Best Practice for Instant Voice Cloning

  1. Keep your recordings short and sweet - Aim for clips between 5 to 15 seconds. This length ensures that there is enough context, while maintaining voice consistency.
  2. Use high-quality audio settings - We recommend recording audio with at least a 22kHz sample rate with 16-bit depth.
Instant voice cloning may not perform well for less common voices, such as children’s voices or unique accents. For those use cases, we recommend professional voice cloning.

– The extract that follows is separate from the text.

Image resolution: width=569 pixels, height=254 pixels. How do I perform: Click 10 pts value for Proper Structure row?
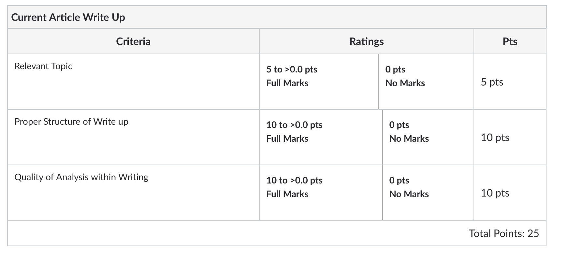tap(495, 137)
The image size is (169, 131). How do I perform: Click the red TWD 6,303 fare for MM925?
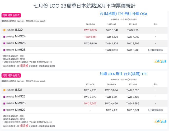click(90, 104)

Best Practice for Professional Voice Cloning

  1. Follow the optimal recording specifications - For the best voice quality, we recommend recording audio with the following specifications:
    • Audio Format: .wav 
    • Sampling Frequency: 48 kHz
    • Bit Rate: 24 bits
    • Codec: Linear PCM (uncompressed)
    • Channel(s): 1 (mono)
    • Loudness Level: -23LUFS ±0.5 LU (compliant with ITU-R BS.1770-3)
    • Peak Values Level (Max): -5 dBFS using True Peak value (compliant with ITU-R BS.1770-3)
    • Noise Floor Level (Max): -60dB
  2. Maintain consistent voice delivery - Keep your voice consistent throughout all recordings. It’s fine to reflect natural variation based on the script (such as hesitations, questions, or exclamations), but avoid major changes in accent or style between samples.
  3. Provide ample, high-quality samples - While the minimum required audio is only 30 samples (5–20 seconds each, totaling about 5 minutes), we recommend at least 120 samples (totaling about 20 minutes) for the best results. There’s no upper limit to the number of samples you can provide—more clean, high-quality recordings will generally lead to higher quality clones.
  4. Include transcripts where possible - Text transcripts are not strictly necessary, but we recommend providing them if available—especially for uncommon words, product names, or company terms. This ensures accurate pronunciation in the final voice clone.